TS:  Breton was not a part of the Dada group in that way. 

MM:  He was a spy. 

TS:  Breton waited for Tzara to come to Paris as the messiah. But when he finally arrived, Breton was very disappointed because he realized that there would be a power struggle.  

MM:  Because Tzara was too small.  

TS:  Tzara was too small—Breton was even smaller in mind.

MM:  Breton came to Prague—Surrealism came to Czechoslovakia—but not Dada.

TS:  Because of Berlin Dada. Berlin Dada was very strong, and the Czechs had connections—but Berlin Dada was too much associated with German culture, and German culture was not seen as charitable.  

MM:  Nothing happened?   

TS:  Exactly. The artists’ group Devětsil with Karel Teige moved towards Constructivism, which emerged as the main artistic current. Czech artists wanted to be updated—they correctly imagined that Dada was more or less passé.  

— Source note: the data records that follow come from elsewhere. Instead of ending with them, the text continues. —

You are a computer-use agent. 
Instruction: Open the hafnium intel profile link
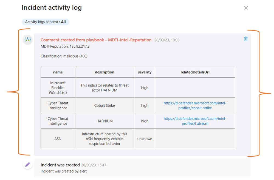pos(195,121)
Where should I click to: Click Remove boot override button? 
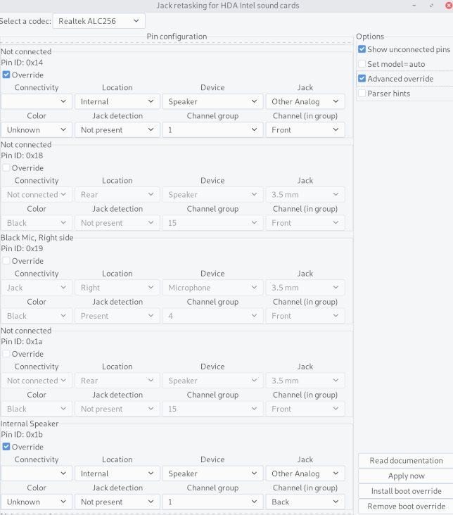pyautogui.click(x=406, y=506)
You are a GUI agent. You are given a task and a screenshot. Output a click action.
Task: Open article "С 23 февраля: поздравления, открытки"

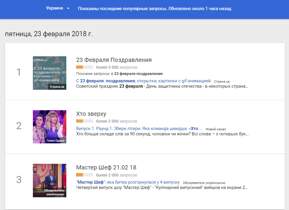tap(143, 81)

MM:  Politically incorrect in the First Republic?  

TS:  Exactly. Dada in the First Republic became a victim of Czech nationalism.

MM:   A victim?

TS:  Not, exactly. Surrealism became much more interesting in Prague than Dada. For decades Czech culture had turned its face towards France—which was associated with Surrealism.

MM:  What about the politics of Surrealism? Breton broke with the Communist Party while Éluard, Aragon and Tzara remained loyal.  

TS:  I have no clue.  No, I don’t know.